Me peguei absorvida por uma matéria no jornal pela manhã.
Pensando, no que as pessoas esperam da vida, se já tem um conhecimento prévio, o minimo que seja, da vida.
Sei lá, eu penso que tem coisas que são obvias, e as vezes o óbvio é tão obvio que chega a ser burrice que ele nao existe.
A matéria era sobre pessoas que moravam a beira da linha do trem, e atualmente o tráfego em linha férrea de itens de importação e exportação aumentaram, e portanto as viagens acontecem também a noite.
E para minha surpresa, não era para comemorar o fato de que estamos nos recuperando da crise, que a matéria do jornal falava, era para representar a falta de sono dos moradores da região!

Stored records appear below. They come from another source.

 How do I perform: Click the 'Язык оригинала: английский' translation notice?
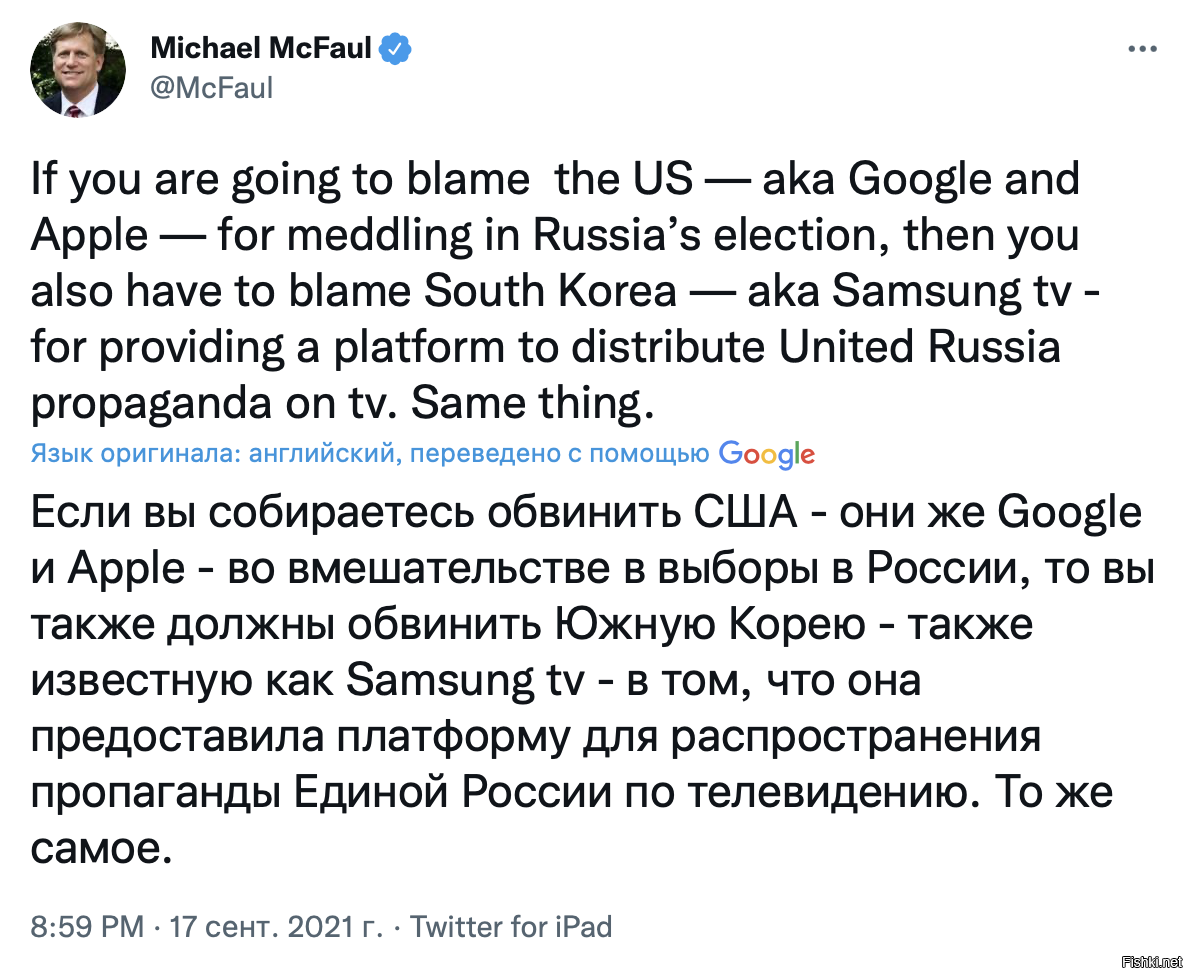[x=214, y=454]
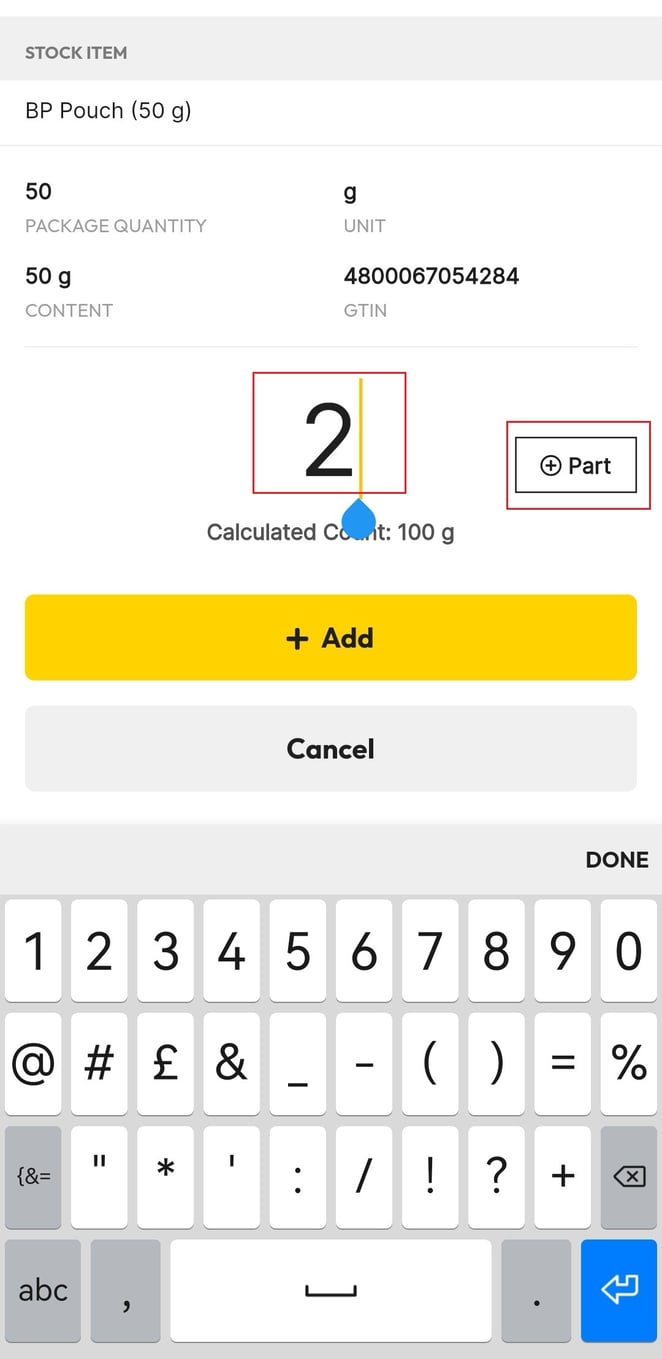The width and height of the screenshot is (662, 1359).
Task: Tap the "%" percent key
Action: point(628,1063)
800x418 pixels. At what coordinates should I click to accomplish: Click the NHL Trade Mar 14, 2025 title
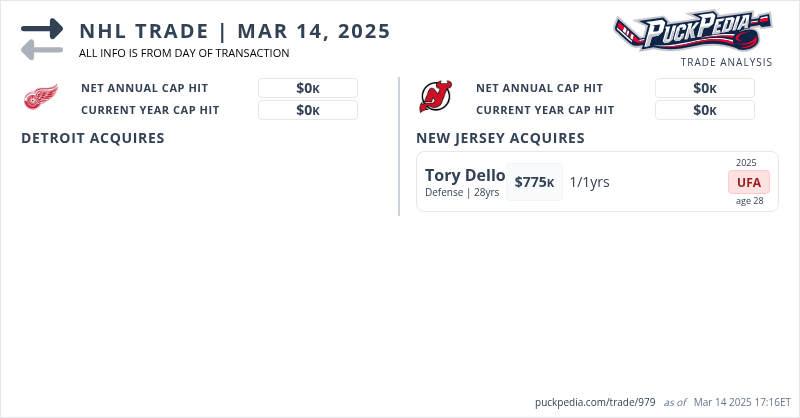[234, 31]
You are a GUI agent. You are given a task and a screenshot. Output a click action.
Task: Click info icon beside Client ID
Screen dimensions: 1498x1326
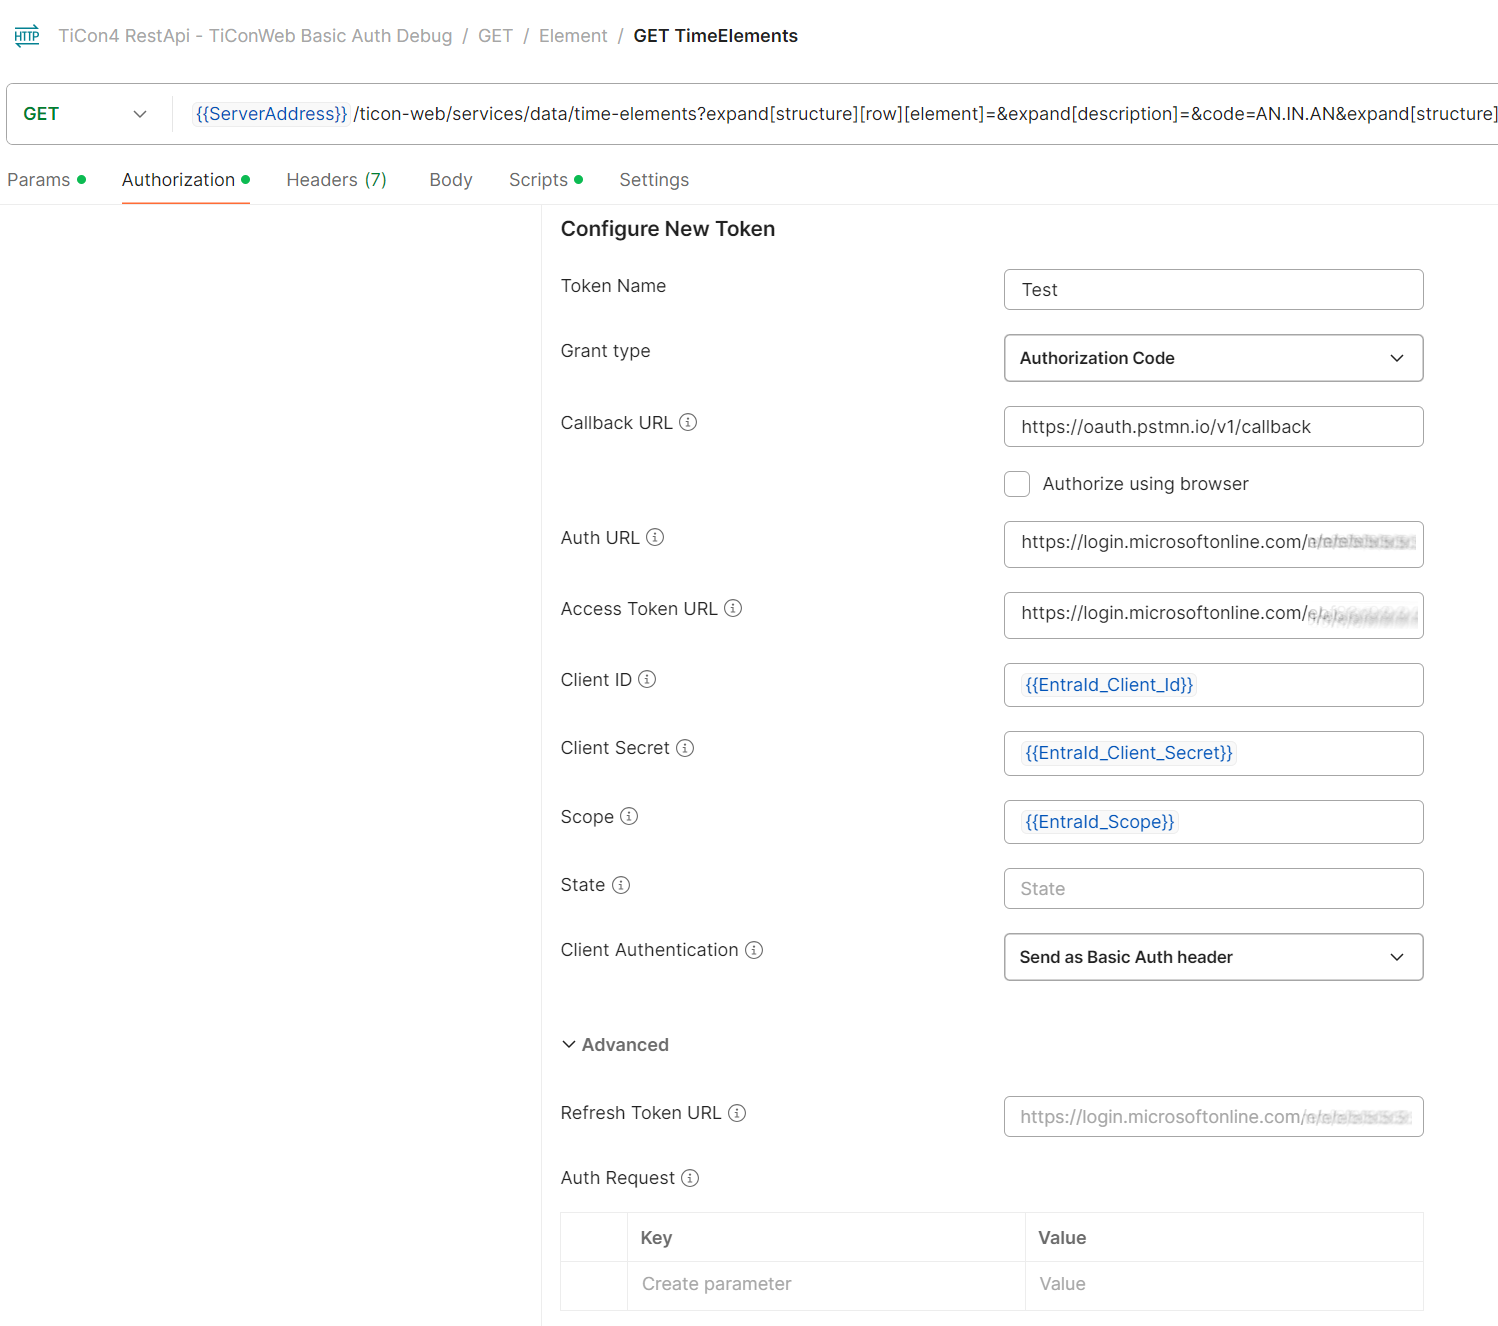[x=647, y=679]
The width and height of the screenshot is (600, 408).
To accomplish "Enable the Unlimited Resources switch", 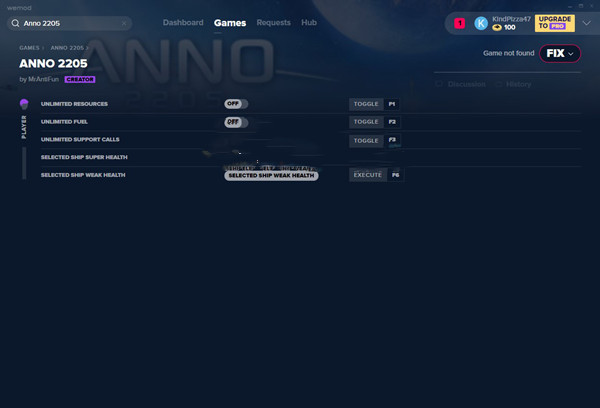I will pyautogui.click(x=236, y=104).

Considerando que não existem mais investimentos em linhas férreas HÁ ANOS, muitos anos, diria decadas... Considerando o fato de que quando esses amigos cidadãos se mudaram para lá provavelmente a porra da linha já existia, e estava lá estampado o sinal de que não pode atravessar a linha quando o farol está vermelho, e tudo mais que indica que ali trafegam trens, como é que esse pessoal pode reclamar na TV que os trens estão atrapalhando o maravilhoso sono deles?
Isso me parece as velhas e boas reportagens de São Paulo em épocas de inchente. O cara vai morar do lado do rio, mas a culpa é do governante, que não remove o rio dali, é claro!
É muito fácil remover o rio, porque senão eles vao passar por inchente!
Mas caraleo, o rio também já estava ali.
O pior cego é aquele que não quer ver, e o maior incoerente é o que reclama do que já sabia!